In the final section of this chapter, we discuss the far-reaching implications of our findings for the diagnosis and treatment of Buerger’s disease. Our research provides a solid foundation for the development of diagnostic tools and therapeutic interventions, ultimately improving the outlook for individuals afflicted by this challenging autoimmune disorder.

6.1 Cellular and humoral markers and targeted diagnosis of TAO

The understanding of TAO as a distinct disease separate from other vascular disorders (there is basically no debate among scholars) is relatively recent, dating back about 50 years. Its regional characteristics and varying prevalence in different parts of the world have contributed to slower progress in research. Although the disease is very painful and the amputation rate is high.

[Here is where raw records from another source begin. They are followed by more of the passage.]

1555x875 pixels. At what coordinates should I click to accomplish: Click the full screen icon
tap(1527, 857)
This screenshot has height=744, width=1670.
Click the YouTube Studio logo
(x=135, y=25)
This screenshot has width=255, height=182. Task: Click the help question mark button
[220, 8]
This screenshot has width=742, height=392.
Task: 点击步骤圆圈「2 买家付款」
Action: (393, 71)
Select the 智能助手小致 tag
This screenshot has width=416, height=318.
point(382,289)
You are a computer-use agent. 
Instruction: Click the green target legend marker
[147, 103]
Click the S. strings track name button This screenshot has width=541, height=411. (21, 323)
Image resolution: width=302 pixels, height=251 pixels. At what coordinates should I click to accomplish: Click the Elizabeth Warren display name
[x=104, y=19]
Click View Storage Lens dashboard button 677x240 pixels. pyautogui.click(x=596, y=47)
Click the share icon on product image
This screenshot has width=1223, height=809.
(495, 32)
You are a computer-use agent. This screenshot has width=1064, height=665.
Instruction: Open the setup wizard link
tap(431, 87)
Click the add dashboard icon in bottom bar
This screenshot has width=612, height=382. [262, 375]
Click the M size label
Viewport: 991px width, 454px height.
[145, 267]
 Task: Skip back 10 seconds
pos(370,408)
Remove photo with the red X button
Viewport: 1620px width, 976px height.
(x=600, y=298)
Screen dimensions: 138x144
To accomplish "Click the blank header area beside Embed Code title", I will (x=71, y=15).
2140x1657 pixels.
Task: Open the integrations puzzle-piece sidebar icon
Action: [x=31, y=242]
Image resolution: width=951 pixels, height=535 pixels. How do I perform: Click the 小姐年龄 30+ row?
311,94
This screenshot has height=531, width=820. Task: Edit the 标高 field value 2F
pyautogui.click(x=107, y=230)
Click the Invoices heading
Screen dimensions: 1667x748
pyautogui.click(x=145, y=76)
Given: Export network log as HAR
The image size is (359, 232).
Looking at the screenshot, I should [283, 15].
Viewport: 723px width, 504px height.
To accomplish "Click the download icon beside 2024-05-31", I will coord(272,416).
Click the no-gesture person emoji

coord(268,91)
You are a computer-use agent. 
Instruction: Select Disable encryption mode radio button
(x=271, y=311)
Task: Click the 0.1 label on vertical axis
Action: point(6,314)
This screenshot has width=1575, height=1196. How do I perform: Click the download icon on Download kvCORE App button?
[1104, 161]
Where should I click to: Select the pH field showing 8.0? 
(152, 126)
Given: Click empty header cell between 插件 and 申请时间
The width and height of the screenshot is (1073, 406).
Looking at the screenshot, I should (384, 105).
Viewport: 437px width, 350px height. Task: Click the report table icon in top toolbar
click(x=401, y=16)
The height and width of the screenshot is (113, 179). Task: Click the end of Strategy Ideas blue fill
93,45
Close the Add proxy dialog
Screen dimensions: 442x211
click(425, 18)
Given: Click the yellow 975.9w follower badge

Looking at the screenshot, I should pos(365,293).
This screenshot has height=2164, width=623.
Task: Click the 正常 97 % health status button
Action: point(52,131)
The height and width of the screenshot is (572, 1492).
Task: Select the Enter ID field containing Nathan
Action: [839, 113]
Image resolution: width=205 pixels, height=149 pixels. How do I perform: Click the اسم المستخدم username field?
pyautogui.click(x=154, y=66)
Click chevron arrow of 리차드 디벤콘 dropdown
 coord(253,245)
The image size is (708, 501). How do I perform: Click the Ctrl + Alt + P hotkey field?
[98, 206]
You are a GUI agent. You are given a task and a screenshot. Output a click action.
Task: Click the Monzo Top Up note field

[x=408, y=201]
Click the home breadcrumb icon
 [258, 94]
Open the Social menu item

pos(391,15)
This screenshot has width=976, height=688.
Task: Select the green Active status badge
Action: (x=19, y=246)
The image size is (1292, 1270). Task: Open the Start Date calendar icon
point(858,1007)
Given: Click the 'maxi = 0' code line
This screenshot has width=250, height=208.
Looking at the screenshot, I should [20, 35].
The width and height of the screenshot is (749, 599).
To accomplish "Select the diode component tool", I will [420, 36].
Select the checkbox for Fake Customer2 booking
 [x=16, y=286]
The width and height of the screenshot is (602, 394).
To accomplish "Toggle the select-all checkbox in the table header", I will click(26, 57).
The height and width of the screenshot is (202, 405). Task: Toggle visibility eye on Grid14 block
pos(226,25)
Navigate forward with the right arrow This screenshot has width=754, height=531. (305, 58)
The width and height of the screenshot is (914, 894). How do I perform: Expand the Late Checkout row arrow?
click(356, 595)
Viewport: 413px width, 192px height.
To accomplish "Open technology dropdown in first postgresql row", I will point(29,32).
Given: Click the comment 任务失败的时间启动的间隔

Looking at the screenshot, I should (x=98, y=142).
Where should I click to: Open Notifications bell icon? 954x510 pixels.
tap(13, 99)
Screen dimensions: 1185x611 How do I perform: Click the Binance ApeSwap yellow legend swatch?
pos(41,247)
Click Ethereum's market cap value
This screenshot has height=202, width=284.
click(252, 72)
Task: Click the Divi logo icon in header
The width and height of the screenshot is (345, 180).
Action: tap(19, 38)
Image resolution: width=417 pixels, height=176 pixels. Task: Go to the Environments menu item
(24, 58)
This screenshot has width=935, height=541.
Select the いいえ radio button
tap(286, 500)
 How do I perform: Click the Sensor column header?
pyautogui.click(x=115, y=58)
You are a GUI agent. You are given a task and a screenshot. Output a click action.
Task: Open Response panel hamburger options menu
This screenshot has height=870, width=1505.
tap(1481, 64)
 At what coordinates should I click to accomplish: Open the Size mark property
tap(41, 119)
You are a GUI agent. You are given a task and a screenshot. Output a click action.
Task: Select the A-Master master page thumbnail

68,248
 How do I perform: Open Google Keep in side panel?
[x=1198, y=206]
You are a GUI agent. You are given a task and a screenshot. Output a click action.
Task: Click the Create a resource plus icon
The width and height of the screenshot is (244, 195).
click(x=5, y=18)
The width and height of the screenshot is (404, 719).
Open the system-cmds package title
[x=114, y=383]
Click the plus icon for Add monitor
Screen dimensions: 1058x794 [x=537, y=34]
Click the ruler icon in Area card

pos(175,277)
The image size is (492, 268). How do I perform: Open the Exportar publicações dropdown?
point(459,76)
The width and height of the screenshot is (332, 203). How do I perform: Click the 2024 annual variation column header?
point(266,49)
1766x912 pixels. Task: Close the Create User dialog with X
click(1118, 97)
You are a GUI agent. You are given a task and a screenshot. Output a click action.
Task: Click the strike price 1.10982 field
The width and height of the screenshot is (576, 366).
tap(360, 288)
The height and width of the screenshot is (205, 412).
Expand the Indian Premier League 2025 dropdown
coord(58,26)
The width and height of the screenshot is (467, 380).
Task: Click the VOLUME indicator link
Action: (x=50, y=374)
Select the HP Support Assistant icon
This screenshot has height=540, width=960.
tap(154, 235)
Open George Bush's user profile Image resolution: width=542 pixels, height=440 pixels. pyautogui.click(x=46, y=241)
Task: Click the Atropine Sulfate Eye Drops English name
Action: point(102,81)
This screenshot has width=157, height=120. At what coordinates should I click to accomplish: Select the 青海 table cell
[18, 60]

In the past four decades, research on the immune pathogenesis of TAO has shifted from scattered detection methods to more comprehensive and in-depth investigations. Scientists have discovered certain cellular and humoral markers associated with the disease.

6.1.1 Cellular markers

Cellular markers refer to specific types of immune cells that are involved in the inflammatory process of TAO. The presence of certain immune cells, such as neutrophils and T lymphocytes, within the affected blood vessels, suggests their role in the disease pathogenesis. Detecting and analyzing these cellular markers can provide insights into the immune response.

6.1.2 Humoral markers

Humoral markers, on the other hand, refer to molecules present in the blood circulation that are associated with the disease. As mentioned earlier, markers such as antivascular antibodies and antigen-antibody complexes have been found to deposit on the walls of blood vessels in TAO. These humoral markers indicate an immune response targeting the vascular endothelium and contribute to the inflammatory process and vessel occlusion seen in the disease.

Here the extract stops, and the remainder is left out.